### Excerpt provided

..........

The Compatibility between ILO Recommendation 202 on Social Protection Floors and the ICESCR
This contribution is published as part of the UNRISD resource platform for practitioners and policy makers Linking Social Protection and Human Rights. This part of the platform is a collection of expert contributions and commentary from advocates, practitioners, policy makers and academics sharing practical guidance and thought-provoking commentary on their experiences with a human rights approach to social protection. Please share your thoughts on this article in the comments space below.

Francine Mestrum’s research concerns social development, poverty and inequality, social protection, globalisation and alternatives. She has worked at the universities of Ghent, Antwerp en Brussels (ULB) and at different European institutions.

Are R.202 and the ICESCR compatible?


It is undeniably relevant to consider the compatibility of the International Labour Organization’s (ILO) Recommendation No. 202 and the International Covenant on Economic, Social and Cultural Rights (ICESCR), given that the ICESRC is very demanding, covering not only social security and its main nine branches, but also questions like work and working conditions, education, food, shelter and clothing. ILO Recommendation 202 (R.202) is seen as a minimum requirement for social protection measures that all developing countries should be able to take in the short term.

R.202:
    “…The guarantees should ensure at a minimum that, over the life cycle, all in need have access to essential health care and to basic income security which together secure effective access to goods and services defined as necessary at the national level.” (§ 4)

..........

### Records

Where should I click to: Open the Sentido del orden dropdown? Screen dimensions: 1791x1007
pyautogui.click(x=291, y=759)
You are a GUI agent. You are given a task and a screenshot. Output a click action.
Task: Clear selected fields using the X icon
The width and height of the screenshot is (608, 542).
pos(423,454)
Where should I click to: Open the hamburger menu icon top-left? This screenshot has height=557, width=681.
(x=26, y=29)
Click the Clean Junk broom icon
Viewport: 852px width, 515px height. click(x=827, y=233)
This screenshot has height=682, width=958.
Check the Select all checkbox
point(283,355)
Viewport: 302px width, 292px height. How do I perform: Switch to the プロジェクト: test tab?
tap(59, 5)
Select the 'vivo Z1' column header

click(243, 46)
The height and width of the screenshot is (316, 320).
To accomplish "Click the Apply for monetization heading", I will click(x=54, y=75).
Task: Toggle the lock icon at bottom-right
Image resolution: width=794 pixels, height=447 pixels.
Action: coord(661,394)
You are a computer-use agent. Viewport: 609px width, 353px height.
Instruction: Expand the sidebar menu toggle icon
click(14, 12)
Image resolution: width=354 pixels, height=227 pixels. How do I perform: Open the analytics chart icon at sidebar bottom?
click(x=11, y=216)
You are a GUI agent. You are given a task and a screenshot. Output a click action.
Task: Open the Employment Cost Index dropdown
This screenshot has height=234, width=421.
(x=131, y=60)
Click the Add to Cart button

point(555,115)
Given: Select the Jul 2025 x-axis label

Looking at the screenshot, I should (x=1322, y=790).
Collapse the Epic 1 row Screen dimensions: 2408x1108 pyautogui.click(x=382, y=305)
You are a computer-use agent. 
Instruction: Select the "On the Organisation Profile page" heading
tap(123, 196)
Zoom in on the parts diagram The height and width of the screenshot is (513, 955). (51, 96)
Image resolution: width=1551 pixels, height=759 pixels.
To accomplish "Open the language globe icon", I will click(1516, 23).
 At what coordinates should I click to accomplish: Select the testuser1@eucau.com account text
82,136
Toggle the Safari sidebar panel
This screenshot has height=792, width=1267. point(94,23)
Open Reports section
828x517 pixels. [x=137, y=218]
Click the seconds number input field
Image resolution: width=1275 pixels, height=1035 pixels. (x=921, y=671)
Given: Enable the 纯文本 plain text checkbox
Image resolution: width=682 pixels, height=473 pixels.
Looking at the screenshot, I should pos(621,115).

..........

### What you need to do
1. Reproduce word for word the part of the excerpt on R.202 and the ICESCR starting with "The Compatibility between" and going on through "the ICESCR compatible?".
2. Answer these questions from the excerpt on R.202 and the ICESCR:
(a) At which universities has Francine Mestrum worked?
(b) What is R.202 seen as?
(c) According to § 4 of R.202, access to which two things should the guarantees ensure at a minimum for all in need?
The entries aren't needed here.

### Complete answers
1.
The Compatibility between ILO Recommendation 202 on Social Protection Floors and the ICESCR
This contribution is published as part of the UNRISD resource platform for practitioners and policy makers Linking Social Protection and Human Rights. This part of the platform is a collection of expert contributions and commentary from advocates, practitioners, policy makers and academics sharing practical guidance and thought-provoking commentary on their experiences with a human rights approach to social protection. Please share your thoughts on this article in the comments space below.

Francine Mestrum’s research concerns social development, poverty and inequality, social protection, globalisation and alternatives. She has worked at the universities of Ghent, Antwerp en Brussels (ULB) and at different European institutions.

Are R.202 and the ICESCR compatible?

2.
(a) Ghent, Antwerp and Brussels (ULB).
(b) A minimum requirement for social protection measures that all developing countries should be able to take in the short term.
(c) Essential health care and basic income security.